• Görev Ayrıntıları
Müslümanların tarih boyunca yeryüzündeki hâkimiyetini anlatan metni, son cümlesinden sonra devam ettirerek yazın.

• Metin Bölümü
╭──

Sahabenin ve onları takip eden nesildeki müslümanların din için fedakarlıkları fevkaladedir. Mesela Sad Bin Ebi Vakkas’ın Perslere söylediği şu söz meşhurdur: ” “Sizin dünyayı sevdiğiniz kadar ölümü-ahireti seven bir orduyla size geliyorum.”” Tabi kimse tutunamıyor karşılarında bu adanmışlıkla aşkla cihad ve şehitlik sevgisiyle savaşan ordulara. Ancak daha sonraki dönemlerde müslümanlar gücün verdiği rehavete kapılıp dinlerinde gevşemeye başlamalarıyla beraber kısa süre içerisinde Abbasi devleti dağılmaya başlıyor. Rüşvet, ahlaksızlık vesair fuhşiyat işlenmeye ve Cihad terk edilmeye başlanması, dünya sevgisinin kalplere girmesiyle Abbasi devleti zayıflıyor ve dağılmaya başlıyor.  Müslümanlar dünya hâkimiyetini bir derece kaybediyorlar.

Devamında ki iki yüzyılda müslümanlar dünya hâkimiyetini kaybediyorlarsa da yine de dünyanın en büyük gücü ya müslümanlar veya belki Doğru Roma ve ve Avrupada Fransızların oluşturduğu blok. Müslümanlar dünyanın en büyük güçlerinden biri olsalar da büyük hâkimiyetlerini kaybediyorlar.

Sonrasında şanlı ecdadımızın müslüman olmasıyla, Türkler çok büyük aşk ve şevkle dine tutunuyorlar ve Cihad ruhuyla devletler kurmaya başlıyorlar İslâm davasını büyük bir samimiyetle ve fedakarlıklarla kucaklıyorlar. Akabinde tekrar büyük Selçuklu devletiyle Allah’ın yeryüzüne yine müslümanları varis kıldığını görüyoruz. Gerçekten 11. Yüzyılın en güçlü devleti Büyük Selçuklulardır.

Devamında anadolu ve ortadoğu’da bazı yerlerde irili ufaklı bazı yerlerde güçlü devletlerden oluşan müslüman bloğu olarak hem de doğuda Timur devleti olarak 100 yıl boyunca daha Müslümanlar yeryüzüne varis olmuşlardır.

Bunun devamında Osmanlı dünyayı 3 yüzyıl titretmiştir tabiri caizse kafirleri inim inim inletmiştir. Tabi daha doğuda İran veya Babürler gibi güçlü müslüman devletleri de olduğu düşünülünce aslında İslam çok büyük bir blog halinde dünyanın tartışmasız tek hâkimidir.

Neticede ayetin indiği tarihten sonraki 1000 sene yani 10 asır boyunca 2 -3 yüzyıl hariç en az 700 yıl belki 800 yıl boyunca müslümanlar yeryüzüne varis olmuşlardır.

╰──

• Veri Kayıtları
╭──

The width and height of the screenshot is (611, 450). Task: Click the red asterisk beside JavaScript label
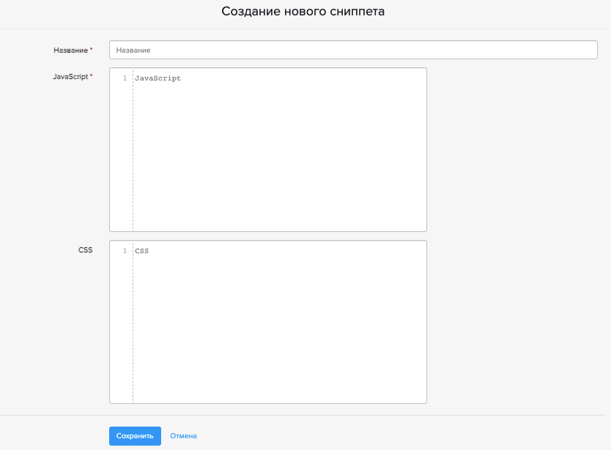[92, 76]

╰──
╭──

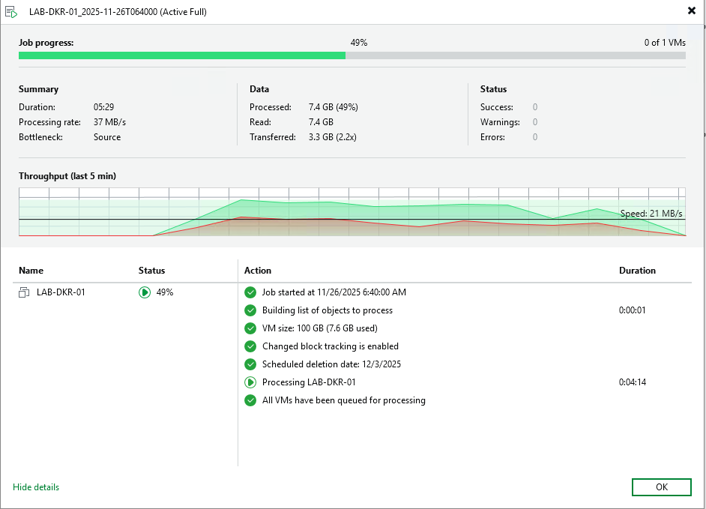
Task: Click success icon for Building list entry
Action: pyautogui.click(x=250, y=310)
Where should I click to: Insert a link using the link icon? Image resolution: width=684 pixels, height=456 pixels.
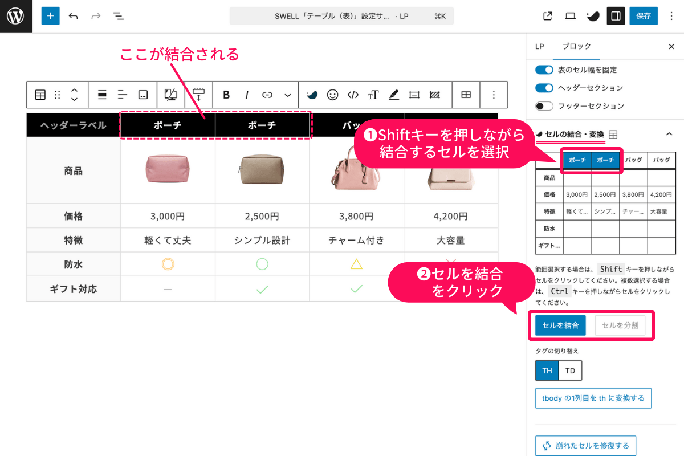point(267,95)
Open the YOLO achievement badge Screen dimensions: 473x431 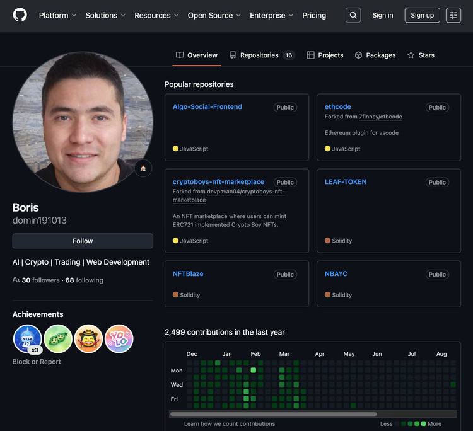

╰──

• Görevin Cevabı
Varis oldukları dönemlerde dine sıkı sarıldıkları dönemlerdir. Ne zaman dini bırakmışlarsa ve salih olmak yerine dünyaya dalmışlarsa o zaman da kafirler Müslümanlara galebe çalmaya başlamışlardır.

Son 3 yüzyıla bakalım:

Son 3 yüzyılda özellikle son yüzyılda müslümanların Salih olmakla alakası bile kalmadı. En büyük farz olan namaz bile müslümanların çok büyük çoğunluğu tarafından eda edilmemektedir. Müslümanların genel itibariyle yaşam tarzı olarak islâmla alakasını bile kurmak güçleşti.

Salih olmak = farzları yerine getirmek güzel ahlak , sünnetlere uymak, kalbi dünya sevgisinden arındırmak gibi pek çok hususu kapsarken bugün müslüman toplumu genel olarak Salih olmanın gerektirdiği hasletlerin belki yüzde 10’una bile sahip değil. Bilmiyoruz…

Ayete göre bugün müslümanların kesinlikle zelil olması= kafirlerin yeryüzüne hâkim olması gerekiyor. En azından kafirler hâkim olsun olmasın, müslümanların kesinlikle hâkim olamaması gerekiyor. Bugün tam da o şekildedir.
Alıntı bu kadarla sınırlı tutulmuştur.